São pessoas como o Padre Júlio que precisamos para uma cidade mais humana.
Semana passada , indignado com o ato da prefeitura de São Paulo que colocou pedras embaixo de um viaduto para evitar que moradores de rua se instalassem, o padre foi de marreta em punho e com as próprias mãos começou a quebrar as pedras.

“Nós queremos flores, e não pedras. Nós queremos uma cidade humana, e não uma cidade empedernida e empedrada”, disse o padre.

O ato repercutiu de imediato na internet e logo depois a prefeitura retirou as pedras e se desculpou com a população.
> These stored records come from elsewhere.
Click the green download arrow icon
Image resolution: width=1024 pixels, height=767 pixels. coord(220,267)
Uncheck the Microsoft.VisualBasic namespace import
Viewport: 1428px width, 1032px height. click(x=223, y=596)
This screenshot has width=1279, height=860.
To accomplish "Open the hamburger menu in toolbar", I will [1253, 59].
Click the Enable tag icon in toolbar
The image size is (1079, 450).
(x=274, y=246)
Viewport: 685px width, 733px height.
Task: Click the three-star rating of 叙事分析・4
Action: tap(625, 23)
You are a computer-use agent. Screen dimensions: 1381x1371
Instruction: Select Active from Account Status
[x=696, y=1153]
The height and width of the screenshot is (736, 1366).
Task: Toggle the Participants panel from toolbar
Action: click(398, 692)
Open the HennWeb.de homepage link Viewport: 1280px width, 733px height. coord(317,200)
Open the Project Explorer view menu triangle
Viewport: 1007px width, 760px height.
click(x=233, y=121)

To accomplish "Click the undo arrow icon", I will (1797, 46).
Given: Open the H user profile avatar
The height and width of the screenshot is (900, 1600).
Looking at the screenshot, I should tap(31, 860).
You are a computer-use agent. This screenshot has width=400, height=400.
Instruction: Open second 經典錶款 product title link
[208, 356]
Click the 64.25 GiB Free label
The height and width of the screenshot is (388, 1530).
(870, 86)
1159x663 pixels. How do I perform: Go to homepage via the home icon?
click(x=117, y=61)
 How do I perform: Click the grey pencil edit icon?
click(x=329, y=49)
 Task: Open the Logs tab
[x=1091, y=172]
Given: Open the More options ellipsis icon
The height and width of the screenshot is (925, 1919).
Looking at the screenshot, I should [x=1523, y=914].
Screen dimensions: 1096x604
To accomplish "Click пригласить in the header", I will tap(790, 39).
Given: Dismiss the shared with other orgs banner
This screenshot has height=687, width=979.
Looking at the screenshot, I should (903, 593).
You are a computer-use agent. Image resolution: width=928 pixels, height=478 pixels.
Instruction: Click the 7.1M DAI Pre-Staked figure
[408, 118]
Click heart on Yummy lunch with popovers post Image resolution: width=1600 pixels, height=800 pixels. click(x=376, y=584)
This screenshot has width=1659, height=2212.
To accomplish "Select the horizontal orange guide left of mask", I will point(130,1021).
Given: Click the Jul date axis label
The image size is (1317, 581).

Nós queremos flores, e não pedras

Desde então, as pessoas voltaram a se abrigar debaixo da obra viária. “Ver aquilo parecia a entrada de um campo de concentração. Foi um momento cansativo, difícil”, desabafou o pároco de 72 anos ao Metrópoles.

Padre Julio Lancelotti, coordenador da Pastoral do Povo de Rua da Arquidiocese de São Paulo, ajuda a população em situação de rua na capital há mais de 30 anos

No sábado (06), o padre Júlio organizou uma manifestação em que agrupou vários paulistanos a deixarem flores onde a prefeitura havia instalado várias pedras, a intenção destas pedras era uma só: impedir o acesso à população em situação de rua.

De acordo com a Prefeitura de São Paulo, a instalação das pedras foi feita sem o consentimento da gestão. “A implantação de pedras sob viadutos foi uma decisão isolada, não faz parte da política de zeladoria da gestão municipal, tanto é que foi imediatamente determinada a remoção.

Nas redes sociais, o sacerdote tem compartilhado fotos de obras parecidas contra a população em situação de rua em cidades pelo Brasil.

Confira o vídeo do ato de protesto liderado pelo Padre Lancelotti.

Em 2019, a Prefeitura realizou o censo da população em situação de rua e identificou 24.344 pessoas nessas condições. De acordo com os dados oficiais, 11.693 estão acolhidos na rede assistencial municipal e 12.651 vivem em situação de rua.